Actuellement, illustre Patric Sabourin, de la firme TLA Architectes, si Québec demande qu’une école ait une dimension de 5900 mètres carrés, les architectes doivent à tout prix respecter le cadre soumis — même si une école légèrement plus grande pourrait, dans certains cas, coûter moins cher à construire, en ayant une forme plus facile à concevoir.

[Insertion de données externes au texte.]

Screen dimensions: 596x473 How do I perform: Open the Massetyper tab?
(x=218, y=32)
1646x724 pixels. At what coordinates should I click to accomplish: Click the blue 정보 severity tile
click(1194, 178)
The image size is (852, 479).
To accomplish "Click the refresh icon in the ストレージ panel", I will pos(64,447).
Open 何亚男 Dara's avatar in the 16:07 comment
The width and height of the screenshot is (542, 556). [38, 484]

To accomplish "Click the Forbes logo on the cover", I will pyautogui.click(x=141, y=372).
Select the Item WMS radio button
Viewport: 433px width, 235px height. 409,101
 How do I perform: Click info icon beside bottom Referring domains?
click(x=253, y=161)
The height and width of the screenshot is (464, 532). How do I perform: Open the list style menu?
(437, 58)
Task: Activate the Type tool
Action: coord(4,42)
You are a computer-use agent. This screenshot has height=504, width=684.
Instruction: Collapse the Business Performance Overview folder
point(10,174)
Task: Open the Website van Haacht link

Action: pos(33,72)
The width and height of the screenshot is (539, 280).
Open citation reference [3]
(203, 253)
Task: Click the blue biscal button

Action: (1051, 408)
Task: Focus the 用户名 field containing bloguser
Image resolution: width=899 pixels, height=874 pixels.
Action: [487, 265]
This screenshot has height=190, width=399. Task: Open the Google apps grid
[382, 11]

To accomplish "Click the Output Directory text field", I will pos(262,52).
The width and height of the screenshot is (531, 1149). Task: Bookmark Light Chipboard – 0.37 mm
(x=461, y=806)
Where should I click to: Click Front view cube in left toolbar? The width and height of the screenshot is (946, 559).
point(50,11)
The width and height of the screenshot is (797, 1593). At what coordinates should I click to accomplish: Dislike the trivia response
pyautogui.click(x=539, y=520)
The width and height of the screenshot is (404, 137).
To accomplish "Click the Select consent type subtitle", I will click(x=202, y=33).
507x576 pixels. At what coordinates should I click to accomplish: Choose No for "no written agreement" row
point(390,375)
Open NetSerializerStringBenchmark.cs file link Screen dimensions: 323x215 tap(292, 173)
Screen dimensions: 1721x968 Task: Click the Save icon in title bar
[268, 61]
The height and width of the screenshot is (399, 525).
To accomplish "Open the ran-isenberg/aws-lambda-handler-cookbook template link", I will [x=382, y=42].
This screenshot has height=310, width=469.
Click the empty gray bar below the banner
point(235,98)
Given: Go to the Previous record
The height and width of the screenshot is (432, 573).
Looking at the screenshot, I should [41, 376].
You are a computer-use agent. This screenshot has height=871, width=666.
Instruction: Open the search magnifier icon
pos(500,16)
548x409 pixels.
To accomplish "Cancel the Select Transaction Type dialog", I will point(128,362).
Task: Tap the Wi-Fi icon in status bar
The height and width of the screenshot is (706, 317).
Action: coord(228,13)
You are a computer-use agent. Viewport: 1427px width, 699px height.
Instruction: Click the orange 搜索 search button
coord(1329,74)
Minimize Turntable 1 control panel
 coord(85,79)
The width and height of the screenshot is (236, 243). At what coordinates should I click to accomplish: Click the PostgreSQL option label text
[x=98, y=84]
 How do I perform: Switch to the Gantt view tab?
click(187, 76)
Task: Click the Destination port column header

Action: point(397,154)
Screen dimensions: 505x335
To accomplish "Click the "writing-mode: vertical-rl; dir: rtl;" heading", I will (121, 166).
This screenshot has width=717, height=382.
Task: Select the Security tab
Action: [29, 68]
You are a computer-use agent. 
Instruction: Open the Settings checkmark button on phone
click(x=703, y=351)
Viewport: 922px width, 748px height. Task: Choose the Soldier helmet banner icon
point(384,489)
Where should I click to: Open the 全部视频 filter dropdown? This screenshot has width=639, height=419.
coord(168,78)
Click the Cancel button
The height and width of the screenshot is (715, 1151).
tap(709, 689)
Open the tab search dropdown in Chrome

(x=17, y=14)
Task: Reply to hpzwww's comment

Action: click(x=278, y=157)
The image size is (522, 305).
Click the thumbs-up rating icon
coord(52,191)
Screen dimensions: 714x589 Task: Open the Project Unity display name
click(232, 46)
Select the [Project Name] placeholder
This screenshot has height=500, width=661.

« Il y a comme un non-sens là-dedans », déplore l’architecte, selon qui « la machine publique fait [en sorte] que ça peut coûter plus cher », de construire une école publique, en raison des « restrictions » qui doivent être respectées. Des contraintes qui influencent parfois les soumissions que font les entrepreneurs. « Un entrepreneur général qui soumissionne dans les marchés publics sait qu’il y aura plus de lourdeur et de processus administratifs sophistiqués, complexes et rigoureux qu’il devra respecter », souligne la directrice générale de l’Association des architectes en pratique privée du Québec, Lyne Parent. « L’entrepreneur, sachant ça, c’est sûr que ça va jouer sur son prix. »
Les architectes contactés notent d’ailleurs que l’obligation pour les organismes publics de sélectionner dans leurs appels d’offres le plus bas soumissionnaire conforme a pour effet d’inciter des entrepreneurs généraux à proposer le prix le plus bas possible afin d’être choisis, puis à aller chercher des failles dans les plans et devis qui leur permettront de récolter des sommes supplémentaires pendant la réalisation du projet. La facture finale s’en retrouve alors gonflée.
« C’est souvent la règle du plus bas soumissionnaire qui est difficile à gérer », constate ainsi Geneviève Goudeau, de l’agence d’architecture NFOE. Alors que les écoles privées, elles, ont le luxe de pouvoir choisir leur entrepreneur et de négocier un prix avec lui afin d’éviter des dépassements de coûts imprévus.
Une stratégie qui donne de l’espoir
Conscient de ces défis, le gouvernement du Québec a élaboré l’an dernier la Stratégie québécoise en infrastructures publiques, qui vise à accélérer les chantiers qu’il finance et à réduire leurs coûts. Celle-ci prévoit notamment un recours accru à des bâtiments préfabriqués et veut « simplifier l’utilisation de modes de réalisation s’appuyant sur la collaboration ».
« On met tout le monde autour de la table en misant sur une meilleure coordination de tous les intervenants », et ce, en permettant notamment aux architectes et aux entrepreneurs généraux de travailler ensemble sur l’évaluation budgétaire et la réalisation de certains projets, explique Lyne Parent, qui voit d’un bon œil la mise en œuvre de cette approche.
Au bout du compte, « tout le monde a intérêt à arriver à une entente amenant des profits à tout le monde », lance le président-directeur général de la Corporation des entrepreneurs généraux du Québec, Éric Côté, selon qui le modèle collaboratif proposé, s’il se concrétise à large échelle dans le secteur public, ne fera que des gagnants.